09. Binary Search
📋 Jump to TakeawaysBinary search eliminates half the search space with each comparison. It's the reason sorted arrays give O(log n) lookup instead of O(n). But binary search is more than "find a number in a sorted array" — it's a general technique for any problem where you can answer "is this value too high or too low?"
The Basic Template
LeetCode 704 - Binary Search
Given a sorted array of integers and a target value, return the index of the target or -1 if not found.

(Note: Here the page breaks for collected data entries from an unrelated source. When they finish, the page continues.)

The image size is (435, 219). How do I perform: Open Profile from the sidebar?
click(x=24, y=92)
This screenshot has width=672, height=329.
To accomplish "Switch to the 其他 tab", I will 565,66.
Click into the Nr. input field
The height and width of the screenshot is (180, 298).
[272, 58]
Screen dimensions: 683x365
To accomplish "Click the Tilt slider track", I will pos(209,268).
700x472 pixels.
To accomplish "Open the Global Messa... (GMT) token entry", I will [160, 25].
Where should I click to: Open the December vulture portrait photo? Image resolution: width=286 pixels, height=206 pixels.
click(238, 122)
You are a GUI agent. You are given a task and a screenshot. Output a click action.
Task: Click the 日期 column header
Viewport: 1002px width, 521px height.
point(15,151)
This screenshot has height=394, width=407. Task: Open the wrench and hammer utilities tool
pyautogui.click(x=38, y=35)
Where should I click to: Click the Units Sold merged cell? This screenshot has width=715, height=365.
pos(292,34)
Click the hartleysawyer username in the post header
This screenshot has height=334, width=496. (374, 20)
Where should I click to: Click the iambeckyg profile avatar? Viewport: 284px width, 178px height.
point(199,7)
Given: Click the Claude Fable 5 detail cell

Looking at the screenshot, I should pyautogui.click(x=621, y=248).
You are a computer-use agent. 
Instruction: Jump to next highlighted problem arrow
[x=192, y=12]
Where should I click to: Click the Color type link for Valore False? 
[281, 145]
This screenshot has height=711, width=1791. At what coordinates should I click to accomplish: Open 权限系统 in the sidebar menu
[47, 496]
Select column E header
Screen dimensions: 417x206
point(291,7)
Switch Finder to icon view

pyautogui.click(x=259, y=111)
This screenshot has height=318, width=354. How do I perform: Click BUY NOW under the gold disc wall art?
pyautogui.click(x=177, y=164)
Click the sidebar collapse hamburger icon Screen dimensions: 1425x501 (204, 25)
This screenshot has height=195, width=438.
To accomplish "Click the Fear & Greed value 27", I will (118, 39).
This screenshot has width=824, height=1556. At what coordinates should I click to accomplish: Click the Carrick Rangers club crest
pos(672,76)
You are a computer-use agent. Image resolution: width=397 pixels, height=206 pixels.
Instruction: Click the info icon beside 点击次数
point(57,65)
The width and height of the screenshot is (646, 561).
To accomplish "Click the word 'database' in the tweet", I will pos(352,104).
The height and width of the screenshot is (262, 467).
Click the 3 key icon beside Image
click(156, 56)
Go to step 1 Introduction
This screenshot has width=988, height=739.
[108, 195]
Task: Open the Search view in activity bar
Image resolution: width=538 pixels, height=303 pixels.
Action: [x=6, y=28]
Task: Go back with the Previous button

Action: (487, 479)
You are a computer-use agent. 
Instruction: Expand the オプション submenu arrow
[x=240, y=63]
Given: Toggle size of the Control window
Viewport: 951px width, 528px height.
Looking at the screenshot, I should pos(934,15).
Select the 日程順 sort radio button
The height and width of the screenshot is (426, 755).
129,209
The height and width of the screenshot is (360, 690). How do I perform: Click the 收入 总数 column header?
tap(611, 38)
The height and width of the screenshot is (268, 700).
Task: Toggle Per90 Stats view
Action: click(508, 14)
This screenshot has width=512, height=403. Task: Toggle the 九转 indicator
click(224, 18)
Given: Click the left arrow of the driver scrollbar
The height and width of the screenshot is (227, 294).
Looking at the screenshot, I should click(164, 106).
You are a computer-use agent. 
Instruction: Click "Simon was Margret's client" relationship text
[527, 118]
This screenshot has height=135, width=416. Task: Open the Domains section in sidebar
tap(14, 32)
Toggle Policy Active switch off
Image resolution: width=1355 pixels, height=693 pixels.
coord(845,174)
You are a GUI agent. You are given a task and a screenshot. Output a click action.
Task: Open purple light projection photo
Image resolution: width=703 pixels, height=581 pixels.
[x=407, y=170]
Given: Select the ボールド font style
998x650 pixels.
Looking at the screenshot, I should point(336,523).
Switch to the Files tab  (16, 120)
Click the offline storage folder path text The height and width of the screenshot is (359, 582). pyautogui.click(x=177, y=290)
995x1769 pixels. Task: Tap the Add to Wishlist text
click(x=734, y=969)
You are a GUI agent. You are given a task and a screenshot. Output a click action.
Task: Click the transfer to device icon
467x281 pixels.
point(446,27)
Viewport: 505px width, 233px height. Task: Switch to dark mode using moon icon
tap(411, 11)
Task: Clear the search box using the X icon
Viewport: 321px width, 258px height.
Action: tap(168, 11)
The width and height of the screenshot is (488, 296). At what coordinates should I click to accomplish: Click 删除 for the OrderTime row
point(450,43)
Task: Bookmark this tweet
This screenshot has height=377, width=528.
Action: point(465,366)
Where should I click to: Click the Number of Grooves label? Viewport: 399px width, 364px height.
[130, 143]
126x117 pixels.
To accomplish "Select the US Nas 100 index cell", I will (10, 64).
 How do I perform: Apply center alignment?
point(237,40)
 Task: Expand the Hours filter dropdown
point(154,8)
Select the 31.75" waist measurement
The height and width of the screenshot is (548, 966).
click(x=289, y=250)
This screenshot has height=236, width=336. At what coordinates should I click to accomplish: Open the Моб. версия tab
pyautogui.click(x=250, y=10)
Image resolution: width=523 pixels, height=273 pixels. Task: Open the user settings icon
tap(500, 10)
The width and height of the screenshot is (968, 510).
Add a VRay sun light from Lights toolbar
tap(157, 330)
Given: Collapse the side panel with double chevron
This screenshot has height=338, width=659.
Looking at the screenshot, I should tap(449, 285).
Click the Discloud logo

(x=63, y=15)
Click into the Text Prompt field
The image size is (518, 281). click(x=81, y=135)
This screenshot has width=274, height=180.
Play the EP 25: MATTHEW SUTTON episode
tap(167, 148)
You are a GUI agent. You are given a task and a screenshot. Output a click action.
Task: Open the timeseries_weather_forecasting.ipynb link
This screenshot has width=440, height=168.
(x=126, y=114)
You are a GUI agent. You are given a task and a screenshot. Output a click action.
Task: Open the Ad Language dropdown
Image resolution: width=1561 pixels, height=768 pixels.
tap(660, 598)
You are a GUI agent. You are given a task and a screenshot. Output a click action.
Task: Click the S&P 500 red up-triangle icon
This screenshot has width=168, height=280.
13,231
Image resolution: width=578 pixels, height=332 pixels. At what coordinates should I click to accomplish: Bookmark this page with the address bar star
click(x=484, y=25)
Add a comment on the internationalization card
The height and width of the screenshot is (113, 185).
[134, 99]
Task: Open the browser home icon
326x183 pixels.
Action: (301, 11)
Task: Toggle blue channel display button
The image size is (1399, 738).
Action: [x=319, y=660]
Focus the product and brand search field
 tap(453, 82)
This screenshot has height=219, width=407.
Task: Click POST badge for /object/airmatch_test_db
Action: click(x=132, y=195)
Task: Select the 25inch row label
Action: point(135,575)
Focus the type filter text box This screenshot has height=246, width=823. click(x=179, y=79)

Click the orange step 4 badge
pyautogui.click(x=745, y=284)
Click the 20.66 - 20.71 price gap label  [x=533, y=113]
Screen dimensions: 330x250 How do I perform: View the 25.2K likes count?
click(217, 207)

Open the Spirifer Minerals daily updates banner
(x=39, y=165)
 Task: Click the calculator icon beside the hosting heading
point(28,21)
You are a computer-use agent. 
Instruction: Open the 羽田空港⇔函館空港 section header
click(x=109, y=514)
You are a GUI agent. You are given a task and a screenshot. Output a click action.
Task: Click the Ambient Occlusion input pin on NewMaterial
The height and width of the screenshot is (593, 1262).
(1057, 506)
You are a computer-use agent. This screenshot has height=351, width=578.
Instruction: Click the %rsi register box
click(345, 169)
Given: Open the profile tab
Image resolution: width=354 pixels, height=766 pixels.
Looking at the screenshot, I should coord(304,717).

func binarySearch(nums []int, target int) int {
lo, hi := 0, len(nums)-1
for lo <= hi {
mid := lo + (hi-lo)/2 // avoids overflow vs (lo+hi)/2
if nums[mid] == target {
return mid
} else if nums[mid] < target {
lo = mid + 1
} else {
hi = mid - 1
}
}
return -1 // not found
}O(log n) time, O(1) space. Each iteration halves the search space.
Left and Right Boundaries
Often you don't just want "is it there?" — you want "where does it start?" or "where does it end?"
LeetCode 34 - Find First and Last Position of Element in Sorted Array
// Find leftmost (first) occurrence of target
func leftBound(nums []int, target int) int {
lo, hi := 0, len(nums)-1
result := -1
for lo <= hi {
mid := lo + (hi-lo)/2
if nums[mid] >= target {
if nums[mid] == target {
result = mid
}
hi = mid - 1 // keep searching left
} else {
lo = mid + 1
}
}
return result
}
// Find rightmost (last) occurrence of target
func rightBound(nums []int, target int) int {
lo, hi := 0, len(nums)-1
result := -1
for lo <= hi {
mid := lo + (hi-lo)/2
if nums[mid] <= target {
if nums[mid] == target {
result = mid
}
lo = mid + 1 // keep searching right
} else {
hi = mid - 1
}
}
return result
}The key difference: when you find the target, don't return immediately — keep searching in one direction to find the boundary.
func searchRange(nums []int, target int) []int {
return []int{leftBound(nums, target), rightBound(nums, target)}
}Search on Answer (Binary Search on Result)
The most powerful application: when the answer itself is monotonic. Instead of searching an array, you search a range of possible answers.
Pattern: "What's the minimum/maximum value X such that condition(X) is true?"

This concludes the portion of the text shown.